Cet avis est partagé par David Lappartient : « Les mondiaux au Rwanda ne sont certainement pas la ligne d’arrivée de notre stratégie de développement, mais une ligne de départ, assure le président de l’UCI. Le Rwanda, pour ne parler que de ce pays, a tout pour accueillir d’autres championnats du monde de cyclisme. De gravel ou même de Mountain Bike. Je souhaite qu’il y aient des événements partout en Afrique et dans le monde ».
Union africaine
Grâce aux Jeux olympiques de la jeunesse (JOJ) à Dakar (Sénégal) en 2026 et à la Coupe du Monde masculine de football 2030, qui se déroulera en partie au Maroc, l’Afrique prend le virage des grands événements sportifs internationaux. « Je suis extrêmement fier du développement et de l’attractivité de l’Afrique, s’enthousiaste la ministre des sports rwandaise. Nous croyons qu’en unifiant nos efforts, nous allons offrir des opportunités à nos jeunesses. La jeune génération pourra ainsi rester en Afrique et contribuer à faire grandir le continent. Jamais le Rwanda ne sera en concurrence avec les autres pays africains. Nous sommes tous complémentaires ».

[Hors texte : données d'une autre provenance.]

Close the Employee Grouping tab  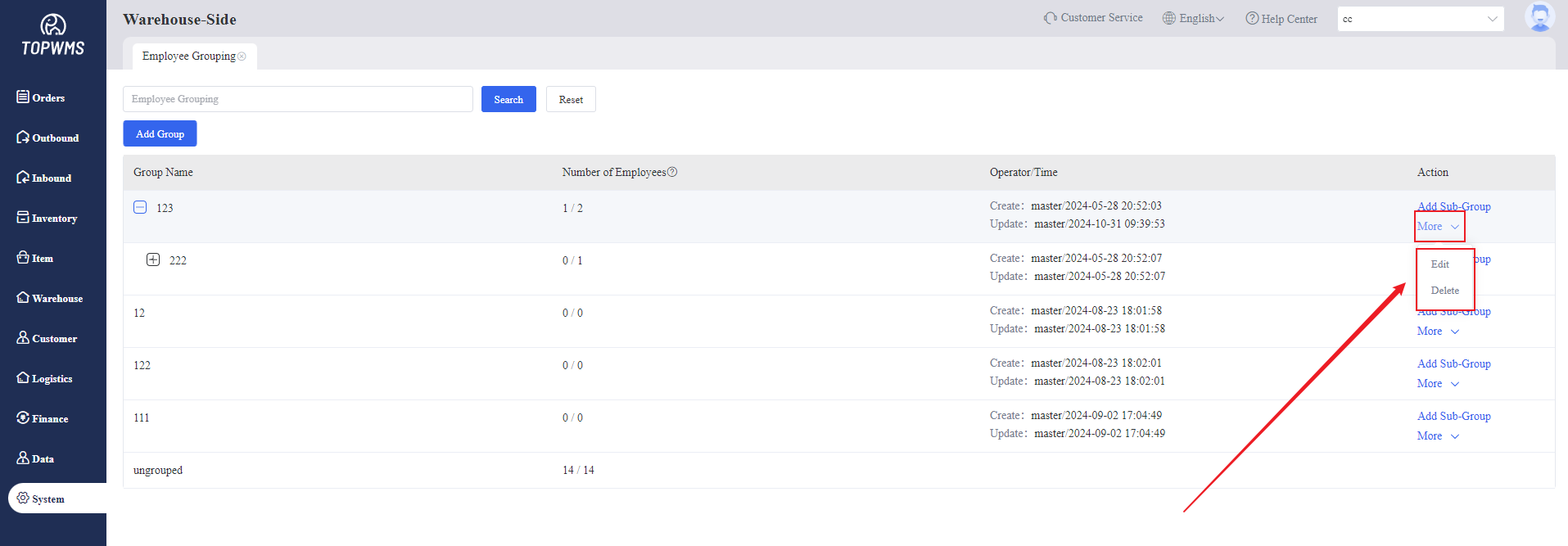coord(242,56)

L’expérience engrangée sur ces championnats du monde va permettre au Rwanda d’aider les autres pays. « Des représentants des JOJ de Dakar 2026 sont venus observer notre organisation, raconte Ndayishimiye Samson, président de la fédération rwandaise de cyclisme (FERWACY). Nous sommes prêts à partager l’expertise acquise ». Dans cette dynamique d’ouverture et pour faciliter l’accès au Rwanda, les autorités ont par ailleurs décidé il y a quelques mois d’abolir le visa pour les séjours de moins de 30 jours. Le gouvernement rwandais pousse maintenant ses voisins à l’imiter afin de fluidifier les connexions entre les pays africains.
Visit Rwanda
Hors du continent, la stratégie est bien rodée. Depuis plusieurs années maintenant, la marque nationale de promotion touristique lancée en 2018, Visit Rwanda, s’affiche sur les maillots des footballeurs d’Arsenal et du Paris Saint-Germain. Critiqués en raison d’un contexte géopolitique tendu, ces accords commerciaux permettent au Rwanda de « bénéficier d’un canal d’information très large,» se targue Sheja Vallière, Chief of Strategy & Communications Officer du RDB (Rwanda Development Board). « Grâce à la densité de l’aura et l’audience de ces clubs, nous pouvons toucher une cible très intéressante,» observe t-il
L’ensemble de ces initiatives peut traduire l’ambition dévorante du Rwanda à se développer sur la scène du sport international. Le pays aux mille collines entend porter la voix de tout un continent. L’Afrique ne veut plus seulement participer aux grands événements, elle veut désormais en accueillir pour rayonner et générer des retombées d’envergure. Plusieurs projets seraient dans les cartons, signe qu’une dynamique est enclenchée. Le Rwanda et l’Afrique veulent jouer dans la cour des grands.